6/1/2014
France, Germany, Italy: Speed Cameras DegradedSpeed cameras become art exhibits and are disabled throughout Europe.
In Gifhorn, Germany, a speed camera was damaged after failing to prevent an accident caused by a drunk driver last week. Just before midnight on May 23, a 29-year-old Latvian woman drove her Mitsubishi on Bromer Strasse, slamming into the back right side of a Volkswagen, spinning it off the side of the road where a mobile speed camera tripod had been set up. According to police, a blood test revealed the Latvian woman had a 0.15 blood alcohol content. About 11,000 Euros (US $15,000) in damage was done to the cars involved, but officials did not release information on the amount of damage to the speed camera.
In Como, Italy earlier this week, officials planned to place a speed camera on the Via Patrioti in Guanzate. Before the automated ticketing machine could be installed, sledgehammer-wielding vigilantes smashed the steel bolts that had been prepared on the concrete base for the device, La Provincia di Como reported.

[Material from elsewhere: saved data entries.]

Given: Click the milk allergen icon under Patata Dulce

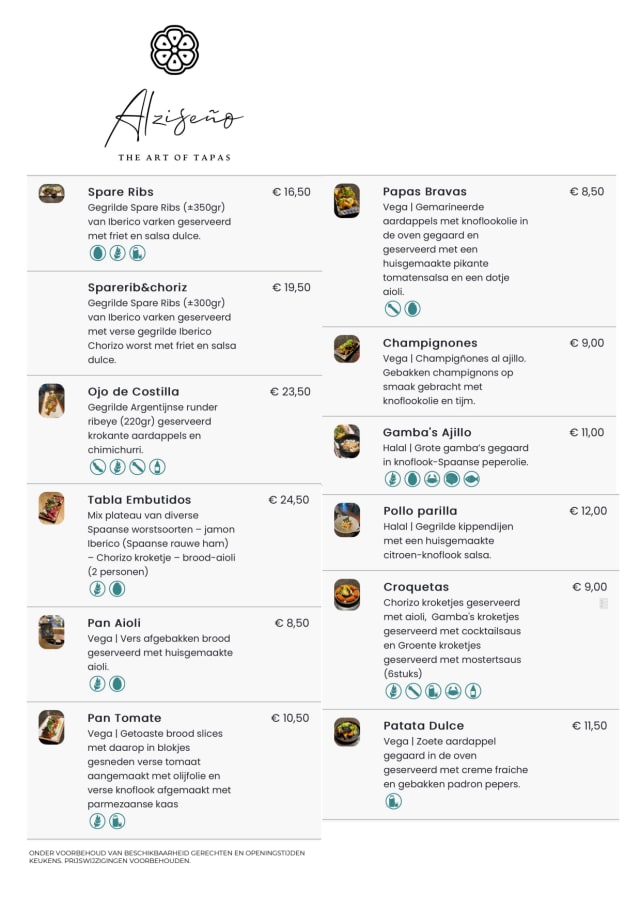Looking at the screenshot, I should [393, 801].
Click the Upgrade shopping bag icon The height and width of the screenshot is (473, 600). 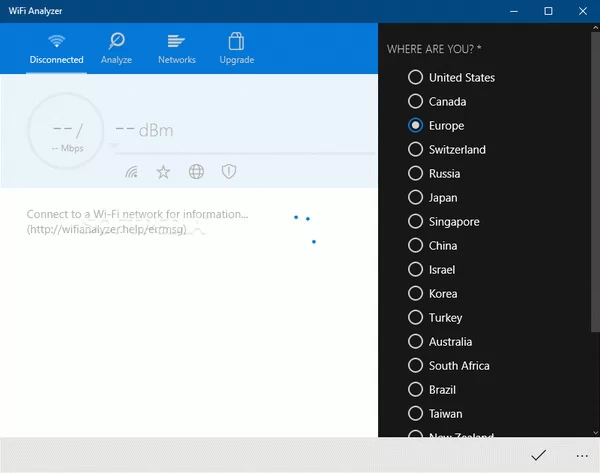(x=236, y=42)
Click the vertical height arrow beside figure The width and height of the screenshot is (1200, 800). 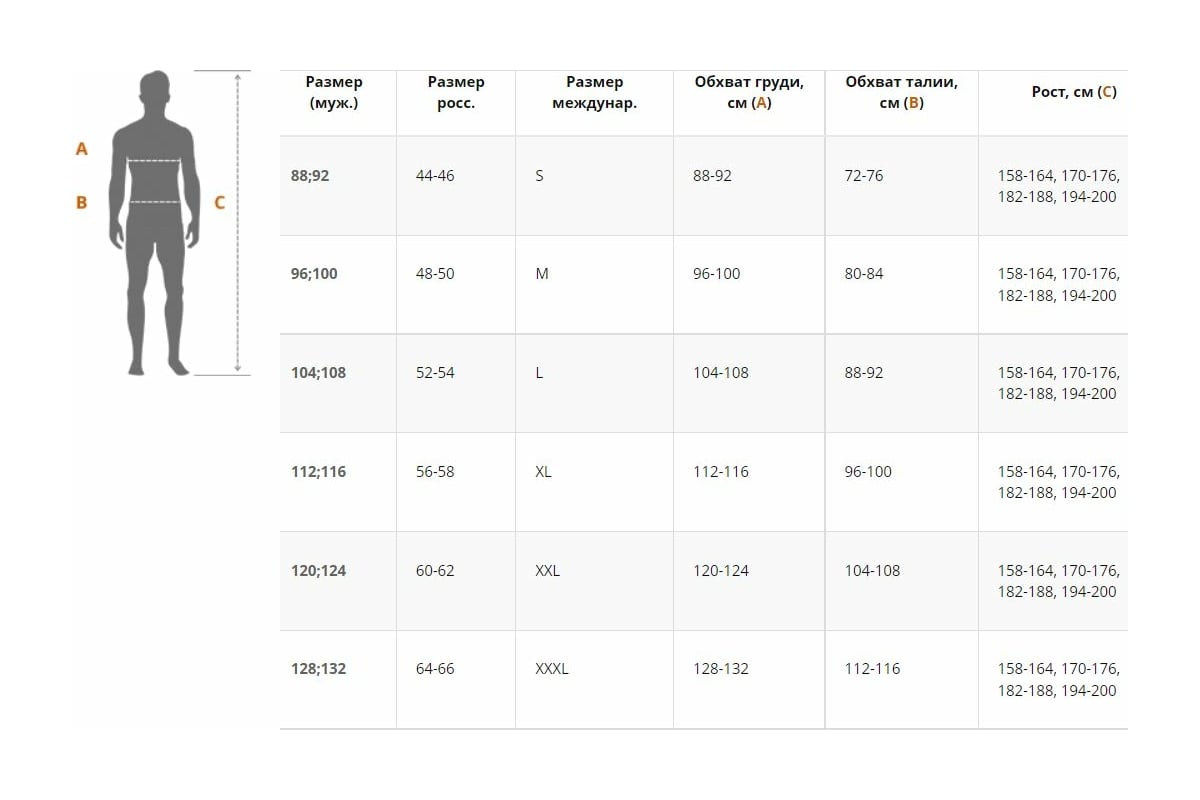pyautogui.click(x=237, y=223)

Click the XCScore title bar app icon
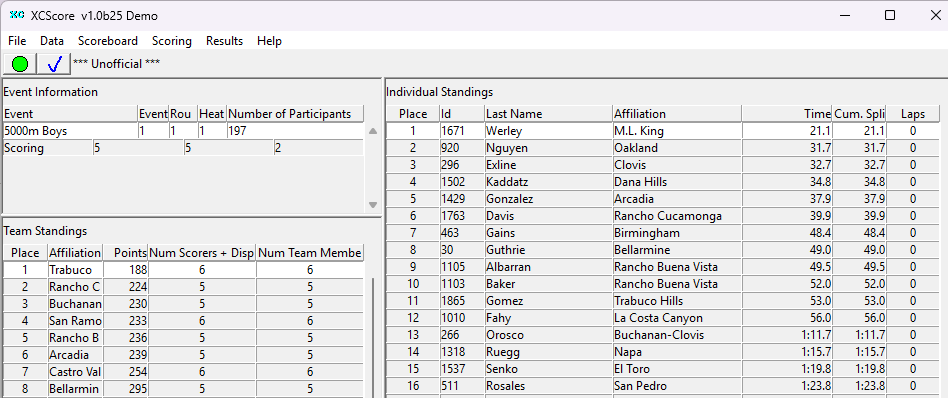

In Florence, a sculptor who dislikes speed cameras decided to make an exhibit on top of an automated ticketing machine. Artist Clet Abraham set a bizarre pink man-like sculpture with the head of a toilet on top of the photo radar on the Viale del Poggio Imperiale. The sculpture is holding a scale that is tilted. Abraham's Facebook page calls the cameras "the worst way to exercise power."
In Nantes, France, vigilantes damaged a speed camera last week. Ouest France reports that the housing of the camera on the boulevard de la Prairie de Mauves was covered so that it was incapable of issuing tickets. On Tuesday, a speed camera in Auteuil was painted black to prevent it from issuing citations, Courrier Picard reported. Another camera on the RN19 in Pomoy was painted black, according to Est Republicain. On the same day, a camera on the RD461 in Fournets-Luisans was disabled, Est Republicain reported.